La monja salió de su embelesamiento, sorprendida por una pregunta tan banal, y miró a don Jaime con un rictus muy parecido a la perplejidad.
—¿Desayunado? No sé. Pues... un poco de aquí y otro poco de allá... No lo sé... ¿Os podéis creer que no me acuerdo?
—¿Leche, dulces, frutas, pasteles...? ¿No habrá sido una buena jarra de vino, tal vez?
—¿Vino, mi señor? ¿Vino para desayunar? —Constanza no asimiló la pregunta—. Bueno, es posible que alguna vez, en los días más crudos del invierno, desmigara algo de pan en un tazón de vino para combatir los rigores del clima, pero hoy, mi señor..., no es el caso, no. No creo que sea el caso. ¿Por qué lo preguntáis?
—¡Vamos, Constanza! —el rey se levantó y se acercó a ella—. Dime de inmediato lo que te ocurre porque te conozco lo suficiente para saber que me ocultas algo. Y si no es a causa de la embriaguez...
—No oculto nada, señor.
—¿De verdad?
—Es que... En fin, señor... De tanto como he visto, no sé hasta dónde puedo hablar...
—¡Hasta que se te seque la lengua, vive Dios! —se enojó don Jaime—. ¡Y empieza ya, te lo ordeno!

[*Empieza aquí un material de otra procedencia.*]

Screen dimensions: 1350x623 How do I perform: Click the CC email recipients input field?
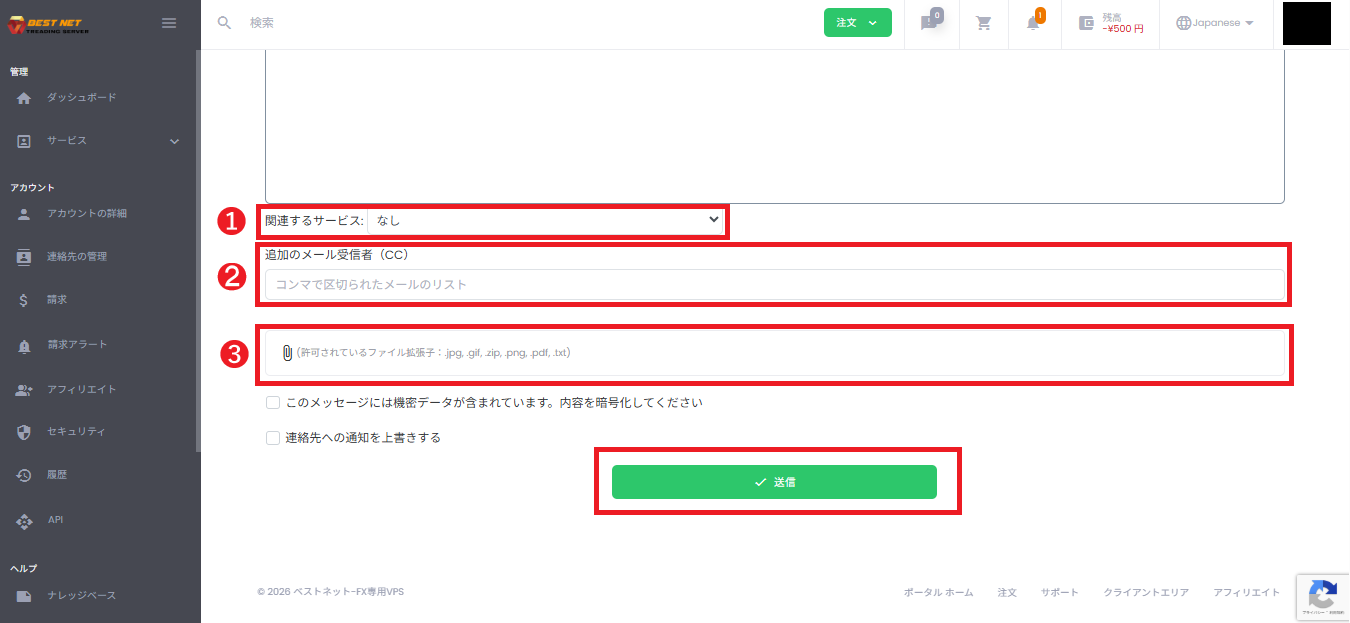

—Pues no hay mucho... —Constanza negó con la cabeza a la vez que se rascaba la nuca bajo su toca—. Salvo que puedo jurar que estamos hospedados en una habitación del infierno.
—¿Cómo dices?
Constanza, entonces, comenzó a hablar con calma y no ahorró detalles a la hora de describir la visita de la novicia Cixilona en medio de la noche, la noticia de la torre sellada, el allanamiento de su interior, el descubrimiento de sus mazmorras y los instrumentos de tortura y dolor que se almacenaban en ellas... Cuerdas, cadenas, argollas, clavos... Suciedad, hedor, oscuridad, ocultación... Una cruz de madera donde se realizaban crucifixiones reales... No guardó nada para sí. La enumeración de los horrores y el repaso a todo lo observado en la visita, revividos durante la noche, analizados y estudiados para llegar a alguna conclusión, le habían impedido dormir, y todavía se encontraba bajo los efectos de la espeluznante visión. Ello, y no otra razón, dijo, era la causa de las alteraciones que había observado el rey. Al acabar, Constanza se había hecho sangre en el lóbulo de la oreja a fuerza de rascárselo con exageración.